Injection-Site Swelling: The Side Effect That Happens to Most Allergy Shot Patients
The most common side effect of an allergy shot is a local reaction at the injection site — redness, swelling, warmth, and itching at the spot where the needle was inserted, typically the posterior upper arm. This occurs in 26-86% of SCIT patients depending on the study definition used (James and Bernstein review, Curr Opin Allergy Clin Immunol 2017), making it by far the most frequently experienced adverse event of allergy immunotherapy.
This reaction is not a mistake. It is the immune system responding to the allergen extract at the injection site — a necessary part of the desensitization process. A small wheal (under 2.5 cm) that resolves within a few hours is considered entirely normal and requires no clinical intervention.
Before any immunotherapy course, comprehensive allergen testing confirms which specific IgE sensitivities are driving symptoms. At-home testing services like Curex identify the exact allergen triggers that determine the SCIT extract formulation — and the higher the specific IgE level to a given allergen, the more local reactivity a patient may experience early in build-up.

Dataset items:
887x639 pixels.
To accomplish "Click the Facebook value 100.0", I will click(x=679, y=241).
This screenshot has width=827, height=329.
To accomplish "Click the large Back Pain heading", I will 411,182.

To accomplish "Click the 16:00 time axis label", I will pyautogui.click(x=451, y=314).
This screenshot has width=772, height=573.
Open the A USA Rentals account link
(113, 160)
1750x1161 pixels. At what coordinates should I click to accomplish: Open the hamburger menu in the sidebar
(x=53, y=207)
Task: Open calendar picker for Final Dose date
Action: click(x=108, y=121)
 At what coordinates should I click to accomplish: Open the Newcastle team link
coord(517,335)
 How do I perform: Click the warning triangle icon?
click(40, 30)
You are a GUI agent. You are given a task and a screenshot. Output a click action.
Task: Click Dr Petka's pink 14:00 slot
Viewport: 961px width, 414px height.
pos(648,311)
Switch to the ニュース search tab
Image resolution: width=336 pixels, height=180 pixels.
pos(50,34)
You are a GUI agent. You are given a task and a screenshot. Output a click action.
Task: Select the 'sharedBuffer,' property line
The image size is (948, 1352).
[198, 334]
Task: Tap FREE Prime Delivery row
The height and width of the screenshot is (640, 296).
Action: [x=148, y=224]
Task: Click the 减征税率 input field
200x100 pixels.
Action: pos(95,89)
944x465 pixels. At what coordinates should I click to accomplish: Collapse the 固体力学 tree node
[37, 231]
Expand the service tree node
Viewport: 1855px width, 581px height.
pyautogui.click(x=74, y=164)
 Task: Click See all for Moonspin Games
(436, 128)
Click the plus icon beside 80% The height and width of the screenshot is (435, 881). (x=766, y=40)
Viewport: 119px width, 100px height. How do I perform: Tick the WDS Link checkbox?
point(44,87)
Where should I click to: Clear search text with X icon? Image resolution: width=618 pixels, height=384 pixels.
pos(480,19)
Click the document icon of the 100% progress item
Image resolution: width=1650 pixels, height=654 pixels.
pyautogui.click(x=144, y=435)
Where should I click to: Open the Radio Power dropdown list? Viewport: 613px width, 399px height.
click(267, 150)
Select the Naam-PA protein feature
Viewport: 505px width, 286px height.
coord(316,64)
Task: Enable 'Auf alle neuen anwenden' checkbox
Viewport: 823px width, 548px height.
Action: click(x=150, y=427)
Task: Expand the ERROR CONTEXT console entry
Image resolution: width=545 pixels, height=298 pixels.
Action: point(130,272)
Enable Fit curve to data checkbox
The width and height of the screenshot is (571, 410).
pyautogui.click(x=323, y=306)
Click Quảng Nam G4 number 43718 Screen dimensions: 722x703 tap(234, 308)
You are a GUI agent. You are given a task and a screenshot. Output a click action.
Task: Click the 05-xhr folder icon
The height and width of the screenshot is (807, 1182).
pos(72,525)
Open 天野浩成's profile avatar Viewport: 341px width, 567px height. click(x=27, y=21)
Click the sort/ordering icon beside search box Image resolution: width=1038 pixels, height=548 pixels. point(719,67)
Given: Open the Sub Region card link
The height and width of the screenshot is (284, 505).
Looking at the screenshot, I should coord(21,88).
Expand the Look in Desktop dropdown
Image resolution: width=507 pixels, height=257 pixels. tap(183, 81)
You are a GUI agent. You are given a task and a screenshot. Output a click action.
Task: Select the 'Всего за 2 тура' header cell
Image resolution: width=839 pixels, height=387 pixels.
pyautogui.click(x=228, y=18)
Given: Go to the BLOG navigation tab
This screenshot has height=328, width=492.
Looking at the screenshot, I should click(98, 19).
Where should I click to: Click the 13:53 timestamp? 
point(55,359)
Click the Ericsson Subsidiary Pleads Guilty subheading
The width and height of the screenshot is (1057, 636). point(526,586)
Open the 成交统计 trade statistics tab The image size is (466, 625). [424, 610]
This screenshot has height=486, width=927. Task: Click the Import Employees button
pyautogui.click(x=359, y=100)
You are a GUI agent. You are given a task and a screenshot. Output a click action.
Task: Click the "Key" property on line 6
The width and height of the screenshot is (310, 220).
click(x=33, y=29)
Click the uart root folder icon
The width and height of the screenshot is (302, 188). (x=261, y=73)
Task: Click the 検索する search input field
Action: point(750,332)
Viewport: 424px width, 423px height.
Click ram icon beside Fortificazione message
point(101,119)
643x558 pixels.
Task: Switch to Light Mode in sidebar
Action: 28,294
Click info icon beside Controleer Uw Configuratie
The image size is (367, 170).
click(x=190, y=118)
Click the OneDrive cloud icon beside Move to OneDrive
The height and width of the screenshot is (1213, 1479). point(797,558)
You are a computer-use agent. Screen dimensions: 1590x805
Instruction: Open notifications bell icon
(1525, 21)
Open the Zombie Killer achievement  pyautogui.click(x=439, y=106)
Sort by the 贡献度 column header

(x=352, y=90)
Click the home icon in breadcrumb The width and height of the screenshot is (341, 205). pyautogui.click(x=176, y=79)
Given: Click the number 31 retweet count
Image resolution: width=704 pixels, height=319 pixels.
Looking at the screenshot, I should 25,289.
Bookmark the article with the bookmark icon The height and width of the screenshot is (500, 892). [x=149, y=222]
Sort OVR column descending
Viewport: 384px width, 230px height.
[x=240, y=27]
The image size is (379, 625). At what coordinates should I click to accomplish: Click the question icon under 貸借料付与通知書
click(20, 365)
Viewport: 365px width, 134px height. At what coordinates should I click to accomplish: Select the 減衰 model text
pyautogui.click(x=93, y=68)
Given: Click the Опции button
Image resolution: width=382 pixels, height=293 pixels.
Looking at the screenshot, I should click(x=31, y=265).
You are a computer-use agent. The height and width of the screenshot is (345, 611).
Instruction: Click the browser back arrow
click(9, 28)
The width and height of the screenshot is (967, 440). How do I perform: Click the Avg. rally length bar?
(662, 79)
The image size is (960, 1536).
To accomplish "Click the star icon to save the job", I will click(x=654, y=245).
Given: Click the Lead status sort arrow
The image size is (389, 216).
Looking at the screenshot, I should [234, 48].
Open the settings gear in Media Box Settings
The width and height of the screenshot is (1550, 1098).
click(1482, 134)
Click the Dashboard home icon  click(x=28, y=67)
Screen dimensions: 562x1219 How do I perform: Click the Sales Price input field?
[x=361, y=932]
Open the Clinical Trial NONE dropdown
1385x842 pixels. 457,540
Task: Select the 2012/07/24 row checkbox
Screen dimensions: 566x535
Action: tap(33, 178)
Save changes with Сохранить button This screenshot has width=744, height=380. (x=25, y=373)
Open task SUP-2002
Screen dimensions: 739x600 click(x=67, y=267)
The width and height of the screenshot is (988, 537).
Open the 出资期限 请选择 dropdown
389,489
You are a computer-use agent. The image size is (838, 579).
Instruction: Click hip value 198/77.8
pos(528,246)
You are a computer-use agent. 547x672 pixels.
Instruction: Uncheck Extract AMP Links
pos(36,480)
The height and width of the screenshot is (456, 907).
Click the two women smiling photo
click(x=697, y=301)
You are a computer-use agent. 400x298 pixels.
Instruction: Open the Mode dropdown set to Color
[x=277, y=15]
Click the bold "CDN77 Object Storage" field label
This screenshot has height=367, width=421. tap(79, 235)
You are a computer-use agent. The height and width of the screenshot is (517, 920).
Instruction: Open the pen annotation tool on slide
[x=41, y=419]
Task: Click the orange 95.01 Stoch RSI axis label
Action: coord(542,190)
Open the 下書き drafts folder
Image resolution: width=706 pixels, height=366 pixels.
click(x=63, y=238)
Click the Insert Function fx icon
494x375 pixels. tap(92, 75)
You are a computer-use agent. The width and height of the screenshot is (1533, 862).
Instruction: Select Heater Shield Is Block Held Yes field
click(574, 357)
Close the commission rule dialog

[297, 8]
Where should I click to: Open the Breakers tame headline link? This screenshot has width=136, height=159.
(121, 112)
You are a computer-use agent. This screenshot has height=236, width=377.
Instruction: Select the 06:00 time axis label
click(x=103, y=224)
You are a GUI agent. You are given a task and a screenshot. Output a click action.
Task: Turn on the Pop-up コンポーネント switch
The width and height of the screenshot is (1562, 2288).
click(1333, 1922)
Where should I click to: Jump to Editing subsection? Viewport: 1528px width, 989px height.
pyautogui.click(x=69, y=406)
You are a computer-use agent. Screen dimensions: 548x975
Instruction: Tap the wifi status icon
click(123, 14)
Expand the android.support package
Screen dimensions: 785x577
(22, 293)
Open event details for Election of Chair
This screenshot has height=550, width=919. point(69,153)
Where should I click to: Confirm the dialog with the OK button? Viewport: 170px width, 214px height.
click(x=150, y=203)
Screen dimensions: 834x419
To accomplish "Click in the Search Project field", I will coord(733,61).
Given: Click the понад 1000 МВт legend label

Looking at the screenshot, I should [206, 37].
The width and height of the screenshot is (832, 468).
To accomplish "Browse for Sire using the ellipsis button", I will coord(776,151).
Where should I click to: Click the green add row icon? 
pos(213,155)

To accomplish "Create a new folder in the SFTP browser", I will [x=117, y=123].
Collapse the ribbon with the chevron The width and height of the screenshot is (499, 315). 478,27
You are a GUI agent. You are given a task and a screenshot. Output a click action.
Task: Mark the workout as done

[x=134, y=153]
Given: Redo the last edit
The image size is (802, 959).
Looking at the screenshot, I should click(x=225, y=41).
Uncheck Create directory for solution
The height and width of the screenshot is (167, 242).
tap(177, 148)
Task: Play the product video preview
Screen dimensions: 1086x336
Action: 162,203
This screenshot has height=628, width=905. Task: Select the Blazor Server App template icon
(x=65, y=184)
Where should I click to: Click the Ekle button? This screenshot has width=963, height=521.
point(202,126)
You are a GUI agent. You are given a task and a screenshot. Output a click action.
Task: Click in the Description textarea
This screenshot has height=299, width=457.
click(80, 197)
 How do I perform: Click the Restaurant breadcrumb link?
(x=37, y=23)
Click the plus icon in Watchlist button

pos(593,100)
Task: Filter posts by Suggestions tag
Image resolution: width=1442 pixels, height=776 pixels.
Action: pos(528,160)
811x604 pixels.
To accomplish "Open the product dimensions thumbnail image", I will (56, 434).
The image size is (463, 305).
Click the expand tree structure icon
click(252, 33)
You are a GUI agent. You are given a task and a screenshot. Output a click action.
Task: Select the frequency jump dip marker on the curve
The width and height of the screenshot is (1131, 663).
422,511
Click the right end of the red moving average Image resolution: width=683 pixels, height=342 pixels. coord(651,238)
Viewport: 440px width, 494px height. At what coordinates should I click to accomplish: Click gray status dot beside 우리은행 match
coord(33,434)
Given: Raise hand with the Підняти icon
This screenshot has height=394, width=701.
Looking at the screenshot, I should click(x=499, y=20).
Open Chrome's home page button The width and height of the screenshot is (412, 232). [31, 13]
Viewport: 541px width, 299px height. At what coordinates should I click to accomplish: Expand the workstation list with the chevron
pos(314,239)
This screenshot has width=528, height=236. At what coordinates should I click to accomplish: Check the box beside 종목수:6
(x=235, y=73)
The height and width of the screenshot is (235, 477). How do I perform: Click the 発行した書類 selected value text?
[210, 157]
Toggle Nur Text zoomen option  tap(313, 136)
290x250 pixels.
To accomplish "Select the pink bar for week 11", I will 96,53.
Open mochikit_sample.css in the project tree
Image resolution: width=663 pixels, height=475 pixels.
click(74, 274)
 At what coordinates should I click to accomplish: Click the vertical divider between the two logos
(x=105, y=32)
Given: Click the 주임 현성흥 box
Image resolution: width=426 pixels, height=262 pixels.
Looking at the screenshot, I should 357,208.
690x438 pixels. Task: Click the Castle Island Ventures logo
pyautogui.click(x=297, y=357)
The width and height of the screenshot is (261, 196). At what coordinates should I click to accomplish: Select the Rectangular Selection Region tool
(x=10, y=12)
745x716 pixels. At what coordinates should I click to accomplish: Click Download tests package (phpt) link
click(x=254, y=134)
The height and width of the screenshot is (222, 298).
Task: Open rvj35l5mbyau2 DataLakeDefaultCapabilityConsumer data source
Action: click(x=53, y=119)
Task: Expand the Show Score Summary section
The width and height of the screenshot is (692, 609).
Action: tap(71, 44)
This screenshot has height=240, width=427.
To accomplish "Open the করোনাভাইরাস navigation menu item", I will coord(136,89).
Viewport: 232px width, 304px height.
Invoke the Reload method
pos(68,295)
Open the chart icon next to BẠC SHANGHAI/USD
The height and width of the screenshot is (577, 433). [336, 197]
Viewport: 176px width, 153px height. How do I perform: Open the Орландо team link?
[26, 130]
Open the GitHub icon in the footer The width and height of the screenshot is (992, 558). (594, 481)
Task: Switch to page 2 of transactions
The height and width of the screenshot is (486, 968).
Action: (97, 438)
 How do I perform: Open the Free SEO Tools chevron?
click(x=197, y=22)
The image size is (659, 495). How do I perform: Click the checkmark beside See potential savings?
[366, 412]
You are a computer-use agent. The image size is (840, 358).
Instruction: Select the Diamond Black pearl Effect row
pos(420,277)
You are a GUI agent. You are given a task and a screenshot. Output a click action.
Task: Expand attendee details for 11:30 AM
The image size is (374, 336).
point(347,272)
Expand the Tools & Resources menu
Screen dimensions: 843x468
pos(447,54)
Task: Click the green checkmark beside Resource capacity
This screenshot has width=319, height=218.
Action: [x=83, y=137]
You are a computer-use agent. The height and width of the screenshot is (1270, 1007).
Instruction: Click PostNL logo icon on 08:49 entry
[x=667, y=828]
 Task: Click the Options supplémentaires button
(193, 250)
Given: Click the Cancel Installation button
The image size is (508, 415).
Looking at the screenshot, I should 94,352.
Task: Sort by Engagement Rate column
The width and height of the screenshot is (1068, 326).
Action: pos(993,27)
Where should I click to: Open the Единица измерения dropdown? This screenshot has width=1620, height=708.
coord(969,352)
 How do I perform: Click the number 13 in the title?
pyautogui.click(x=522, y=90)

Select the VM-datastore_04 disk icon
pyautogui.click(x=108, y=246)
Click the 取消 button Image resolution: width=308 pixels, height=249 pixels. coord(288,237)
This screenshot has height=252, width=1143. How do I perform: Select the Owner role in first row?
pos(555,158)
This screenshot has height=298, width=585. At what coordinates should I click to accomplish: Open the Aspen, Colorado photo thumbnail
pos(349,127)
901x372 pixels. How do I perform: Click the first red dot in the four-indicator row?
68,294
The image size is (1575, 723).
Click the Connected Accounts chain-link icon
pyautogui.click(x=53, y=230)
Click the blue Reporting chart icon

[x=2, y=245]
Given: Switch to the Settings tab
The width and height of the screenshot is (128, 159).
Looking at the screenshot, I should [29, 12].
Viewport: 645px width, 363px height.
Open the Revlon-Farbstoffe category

TASK ITEM A: Shorten the paragraph of the passage on injection-site swelling that begins "This reaction is not a mistake," keeping its main facts.
TASK ITEM B: Reproduce word for word the part of the passage on injection-site swelling between "This reaction is" and "no clinical intervention.", inclusive.

ANSWER AREA A: The injection-site reaction is not an error. It is the immune system responding to the allergen extract, and that response is a necessary part of desensitization. A small wheal under 2.5 cm that resolves within a few hours is normal and needs no clinical intervention.

ANSWER AREA B:
This reaction is not a mistake. It is the immune system responding to the allergen extract at the injection site — a necessary part of the desensitization process. A small wheal (under 2.5 cm) that resolves within a few hours is considered entirely normal and requires no clinical intervention.